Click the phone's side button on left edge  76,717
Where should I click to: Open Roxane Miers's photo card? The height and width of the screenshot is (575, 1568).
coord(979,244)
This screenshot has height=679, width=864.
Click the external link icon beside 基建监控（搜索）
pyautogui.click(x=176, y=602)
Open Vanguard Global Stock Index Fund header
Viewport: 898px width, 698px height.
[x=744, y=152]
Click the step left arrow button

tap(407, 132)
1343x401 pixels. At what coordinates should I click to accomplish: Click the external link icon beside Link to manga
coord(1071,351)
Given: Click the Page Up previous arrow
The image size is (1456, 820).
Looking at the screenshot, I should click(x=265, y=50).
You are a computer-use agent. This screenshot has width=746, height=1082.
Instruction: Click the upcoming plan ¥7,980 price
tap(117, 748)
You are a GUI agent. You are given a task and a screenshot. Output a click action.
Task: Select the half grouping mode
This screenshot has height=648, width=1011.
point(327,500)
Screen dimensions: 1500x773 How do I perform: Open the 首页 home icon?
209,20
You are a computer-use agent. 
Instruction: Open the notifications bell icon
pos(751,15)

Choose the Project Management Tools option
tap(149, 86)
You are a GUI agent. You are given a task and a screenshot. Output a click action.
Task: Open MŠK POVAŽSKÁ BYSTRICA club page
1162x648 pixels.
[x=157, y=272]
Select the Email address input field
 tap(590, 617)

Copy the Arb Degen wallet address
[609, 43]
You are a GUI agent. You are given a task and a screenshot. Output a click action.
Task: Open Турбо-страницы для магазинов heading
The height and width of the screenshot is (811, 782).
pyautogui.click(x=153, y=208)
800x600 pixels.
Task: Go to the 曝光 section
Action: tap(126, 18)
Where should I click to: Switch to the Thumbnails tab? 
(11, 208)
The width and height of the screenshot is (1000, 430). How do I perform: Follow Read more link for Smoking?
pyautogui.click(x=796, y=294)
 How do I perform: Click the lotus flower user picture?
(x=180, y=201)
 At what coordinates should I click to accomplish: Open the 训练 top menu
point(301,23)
******
■ EXERCISE ■
Each line from the one with "Instruction: Click the" through the end of the entries above must be set down exactly, both end lines included, and no other line may appear.

■ SOLUTION TO THE PROBLEM ■
Instruction: Click the upcoming plan ¥7,980 price
tap(117, 748)
You are a GUI agent. You are given a task and a screenshot. Output a click action.
Task: Select the half grouping mode
This screenshot has height=648, width=1011.
point(327,500)
Screen dimensions: 1500x773 How do I perform: Open the 首页 home icon?
209,20
You are a computer-use agent. 
Instruction: Open the notifications bell icon
pos(751,15)

Choose the Project Management Tools option
tap(149, 86)
You are a GUI agent. You are given a task and a screenshot. Output a click action.
Task: Open MŠK POVAŽSKÁ BYSTRICA club page
1162x648 pixels.
[x=157, y=272]
Select the Email address input field
 tap(590, 617)

Copy the Arb Degen wallet address
[609, 43]
You are a GUI agent. You are given a task and a screenshot. Output a click action.
Task: Open Турбо-страницы для магазинов heading
The height and width of the screenshot is (811, 782).
pyautogui.click(x=153, y=208)
800x600 pixels.
Task: Go to the 曝光 section
Action: tap(126, 18)
Where should I click to: Switch to the Thumbnails tab? 
(11, 208)
The width and height of the screenshot is (1000, 430). How do I perform: Follow Read more link for Smoking?
pyautogui.click(x=796, y=294)
 How do I perform: Click the lotus flower user picture?
(x=180, y=201)
 At what coordinates should I click to accomplish: Open the 训练 top menu
point(301,23)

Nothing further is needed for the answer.